The Stel Salaried
Pensioners Organization wishes to thank The Hamilton Spectator for permission
to post the following article by Reporter Meredith Macleod, published in the
March 14, 2006 edition
By Meredith Macleod
The Hamilton Spectator
(Mar 14, 2006)
Stelco's new CEO is a multimillionaire thanks to his ability
to turn around bankrupt steel companies. And he's given up a life of leisure to
come to Hamilton.
Along with financier Wilbur Ross, Rodney Mott built International
Steel Group into one of the world's biggest steel companies in just three
years.
When Mott left ISG last year, his salary, bonuses and stock
package was worth more than $42.7 million.
"Rodney is not the most humble guy," said Leo
Gerard, president of the United Steelworkers of America.
"But he has a lot of confidence in his ability, and I
found him to have a lot of integrity. I found him to be the kind of person you
could make an arrangement with on a handshake, and I can tell you I haven't
experienced that at Stelco in 15 years."
The 30-year steel veteran will take over Stelco when it
emerges from a marathon bankruptcy protection on March 31. It's Mott's first
foray into Canada and many steel insiders say Stelco is lucky to have landed
him.
But it could mean big changes are afoot at Hamilton's steel
giant. Under Mott, ISG bought bankrupt steel mills and got them running again
based on profit-sharing, decentralized management and leaner workforces.

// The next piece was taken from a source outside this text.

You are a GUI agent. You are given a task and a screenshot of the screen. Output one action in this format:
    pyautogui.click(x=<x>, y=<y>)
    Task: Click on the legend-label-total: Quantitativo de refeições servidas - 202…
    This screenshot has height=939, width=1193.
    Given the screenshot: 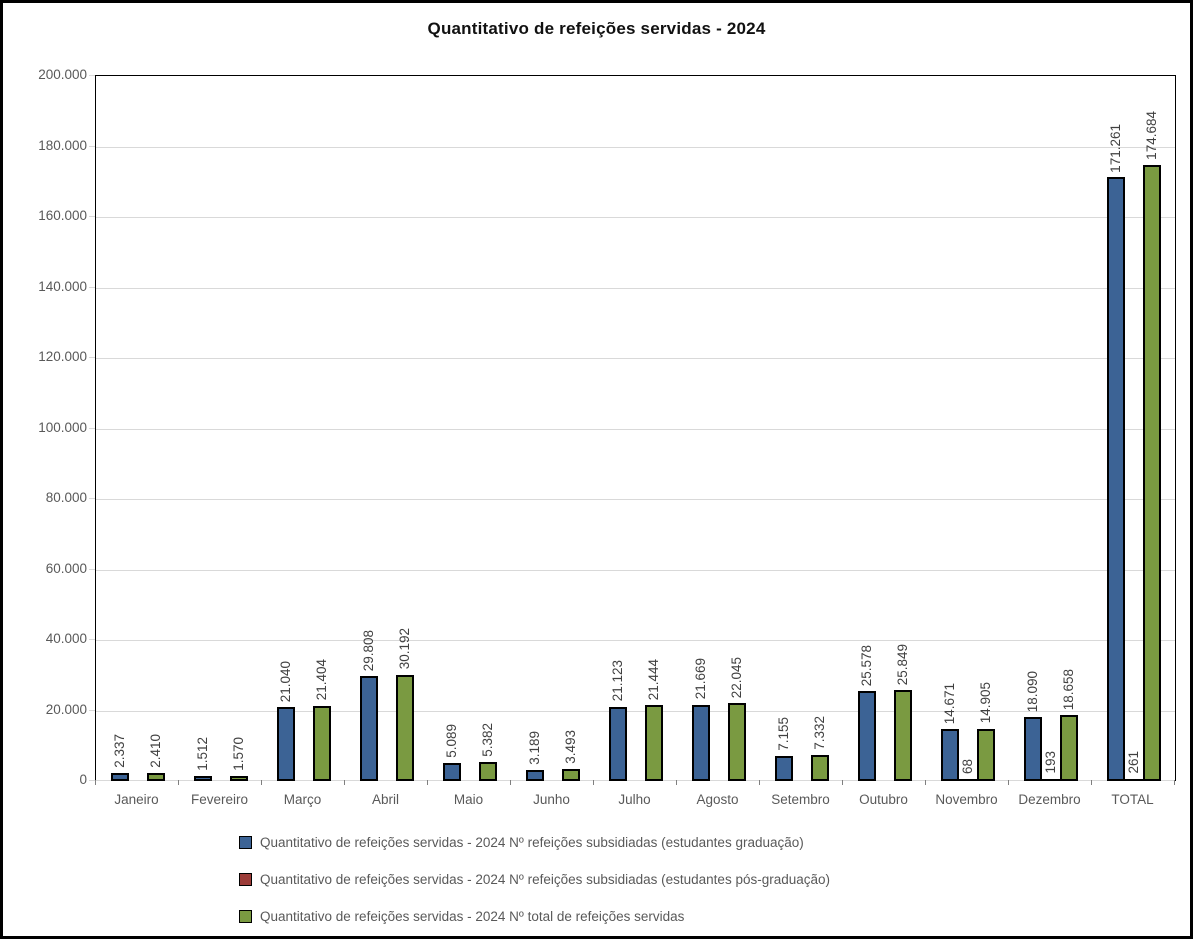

ISG was sold to Mittal Steel last April in a blockbuster
$4.5-billion US deal that created the world's biggest steel company. But Mott's
roots in steel are rather humble and formed on the shop floors of rural
minimills that make steel from scrap. For much of his career he worked for
Nucor, a company that began small and grew into one of the biggest steelmakers
in the U.S.
The Nucor approach was to have a lean, non-unionized staff
who worked in teams and were expected to give ideas. The wages were low but
bonuses were high.
"They hired farm boys who knew nothing about steel and
trained them," said U.S. steel industry expert John Stubbles.
He says Mott's biggest hurdle will be in bringing some of
that attitude to Stelco. "If the unions won't go along with him, the
company will fail. Unionized companies are on the rocks everywhere."
Since leaving ISG 10 months ago, Mott, 54, has been golfing
and visiting with family in Florida and Indiana. The father, grandfather and
South Carolina resident plans to start looking for a place to live in Hamilton
in April.
"He knows the business inside and out, he is very
experienced in dealing with restructurings and unions and he's got good
relations with steelworkers," said Courtney Pratt, who steps aside as CEO
to become chair of the board. "He's the complete package."
Mott plans to be closely involved with contract negotiations
this year with thousands of Hilton Works employees.